Namun, pelaksanaan demokrasi di Indonesia menerima dampak buruk yang jauh lebih besar dari penggunaan praktik politik identitas.
"Ancaman politik identitas ini jauh lebih berbahaya dari politik uang, karena tiga sebab, pertama politik identitas tidak bersifat temporal seperti politik uang, politik uang dia hanya berlaku pada waktu tertentu saja," kata dia.
Ray menjelaskan tidak ada praktik politik uang yang terjadi setelah kepala daerah terpilih ditetapkan atau praktik ini akan berakhir dalam waktu tertentu, namun politik identitas tetap terjadi meski kepala daerah sudah menjabat, contohnya pada kasus di Pilkada DKI Jakarta 2017.
Kemudian politik uang hanya bersifat lokal terjadi di daerah pemilihan saja, sementara politik identitas meskipun satu daerah yang menyelenggarakan pilkada namun pengaruhnya bisa menyebar ke seluruh wilayah Indonesia.

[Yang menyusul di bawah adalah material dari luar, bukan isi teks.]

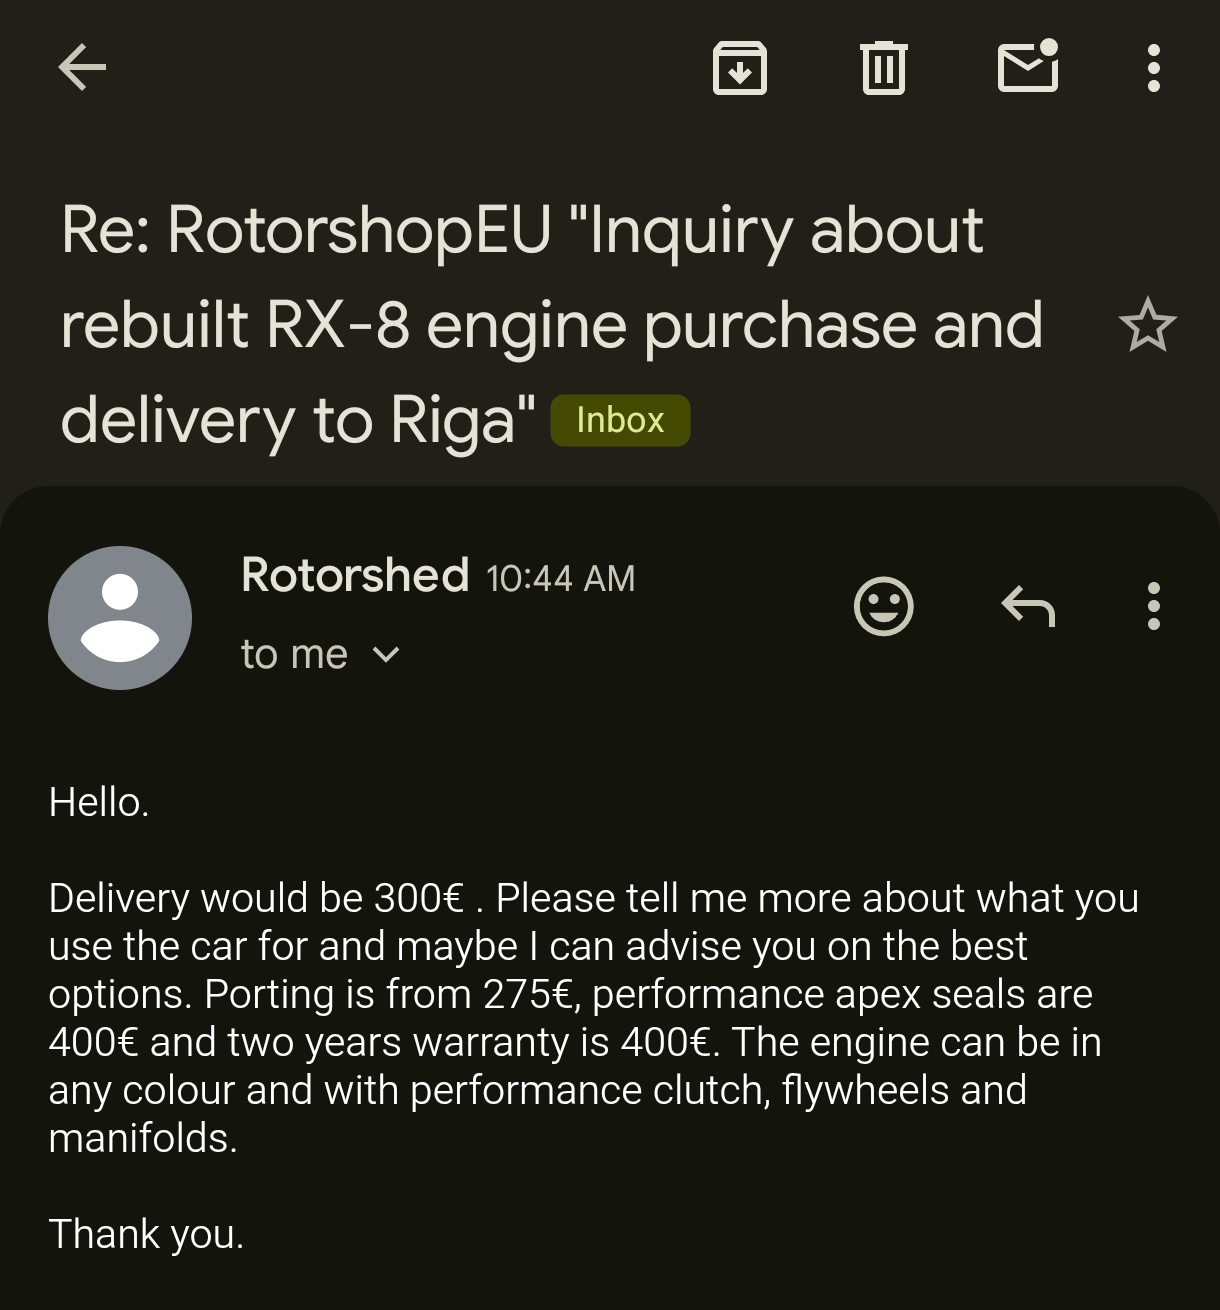Go back using the left arrow
The width and height of the screenshot is (1220, 1310).
click(x=82, y=68)
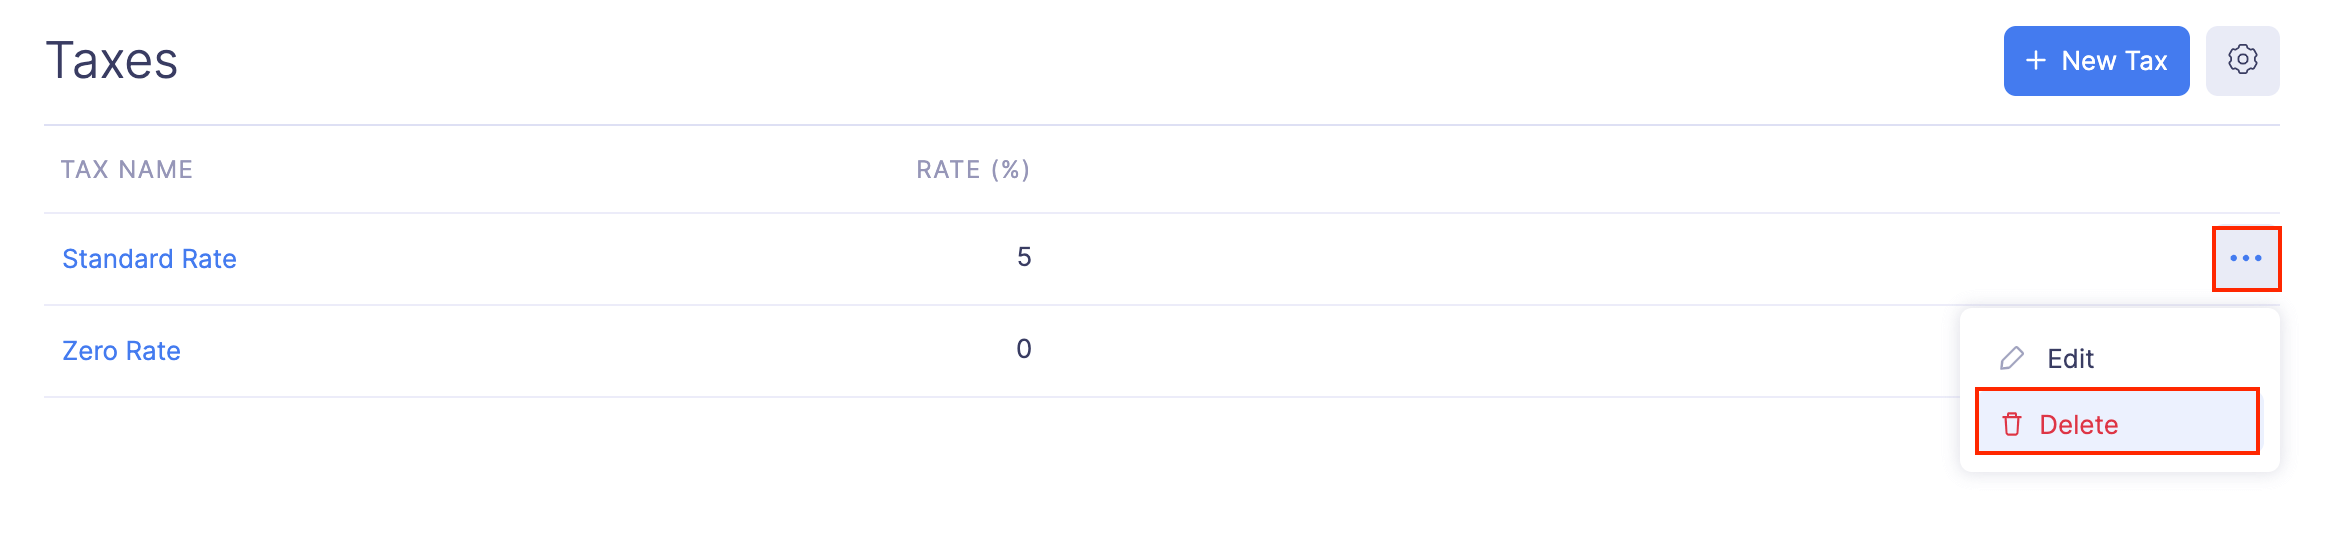This screenshot has height=550, width=2328.
Task: Click the Standard Rate value 5
Action: point(1023,257)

"Justru sebaliknya jadi kasusnya temporal, lokalistik, tapi efeknya justru menyebar, dan panjang, dia terjadi di satu tempat tapi meluas efeknya sampai ke seluruh Indonesia," kata Ray.
Praktik politik identitas juga memicu keterbelahan di tengah masyarakat, dan hal itu tidak terjadi di politik uang. Contohnya, kejadian di Pilkada DKI Jakarta sampai sekarang hampir belum bisa sembuh luka akibat politik identitas.

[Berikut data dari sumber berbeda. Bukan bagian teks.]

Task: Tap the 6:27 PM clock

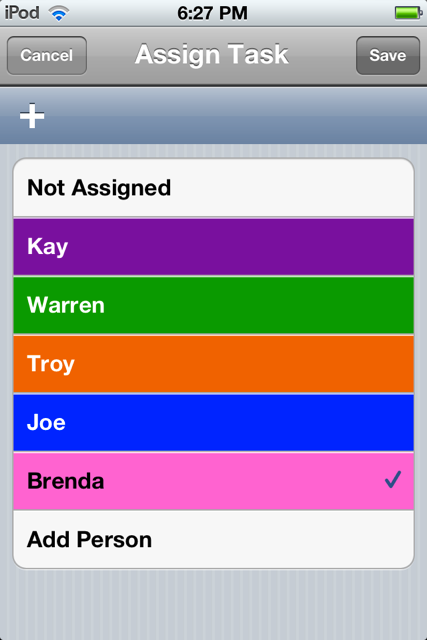Action: coord(212,13)
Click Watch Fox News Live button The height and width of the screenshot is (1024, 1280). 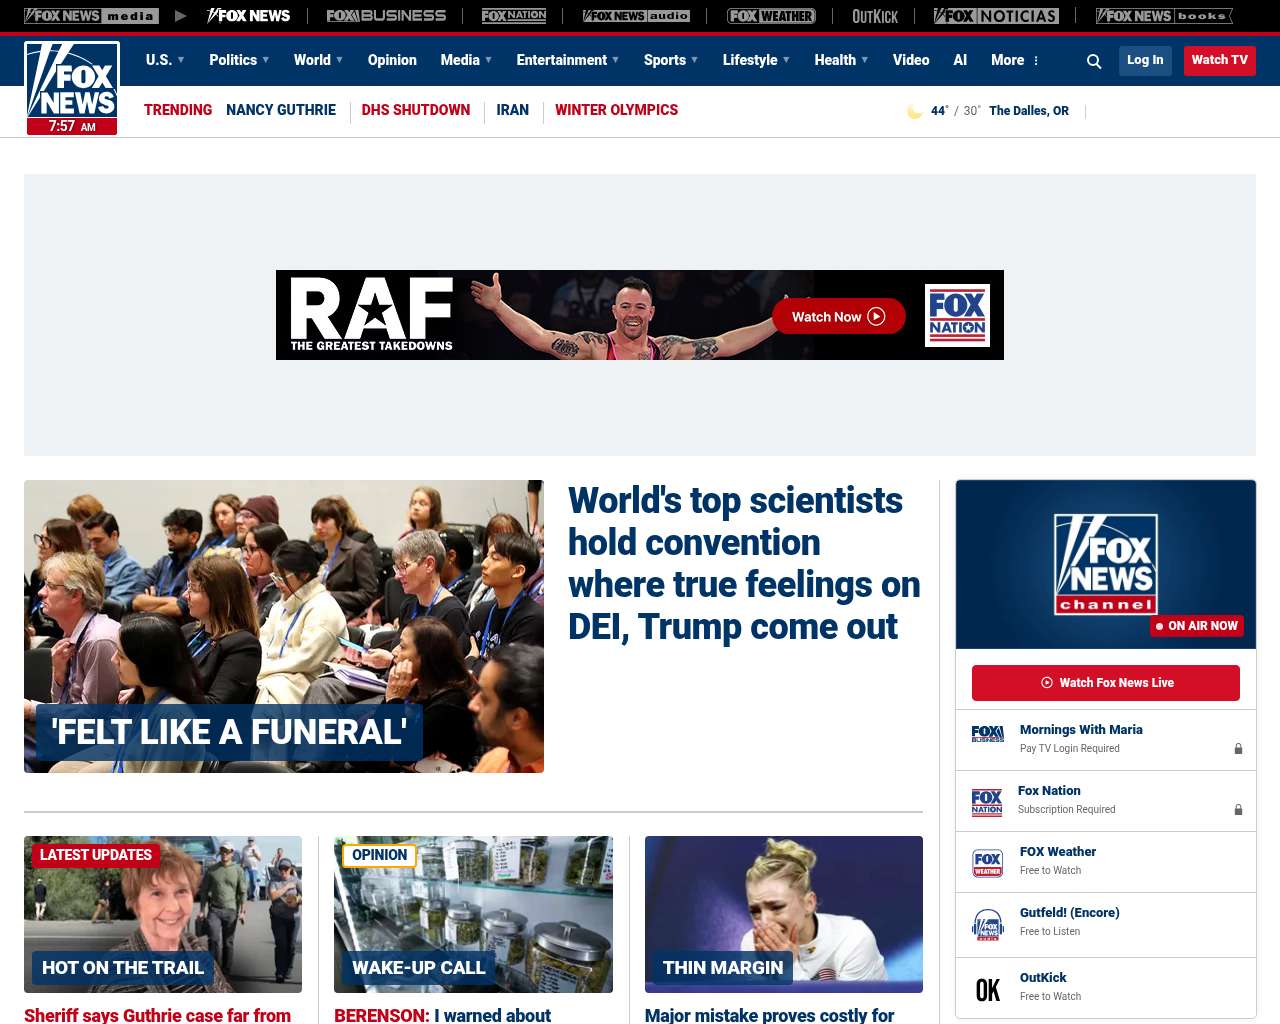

"Karena saya kira dimana-mana politik identitas tidak didekati melalui pendekatan rasional, umumnya melalui pendekatan yang bersifat emosional dan oleh karena itulah kemudian kecenderungan kritis terhadap praktik ini juga jauh lebih rendah dibandingkan dengan politik uang," ucapnya.

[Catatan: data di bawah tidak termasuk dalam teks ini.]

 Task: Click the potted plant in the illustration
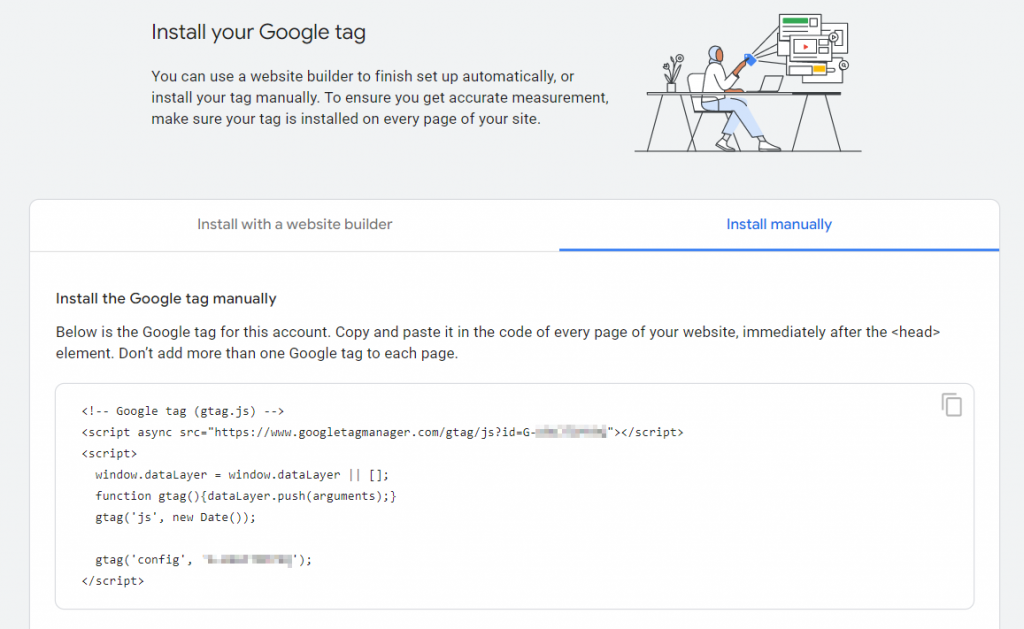pyautogui.click(x=673, y=73)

Hal lain yang membuat praktik politik identitas lebih berbahaya kata dia akan memicu kekerasan, sementara hal itu tidak ditemukan di praktik politik uang.
"Praktik politik uang tidak pernah membuat kekerasan dalam pelaksanaan pemilu kita, tidak pernah dengar ada TPS yang dibakar karena kandidat dia tidak bayar janji politik uangnya," ujar Ray.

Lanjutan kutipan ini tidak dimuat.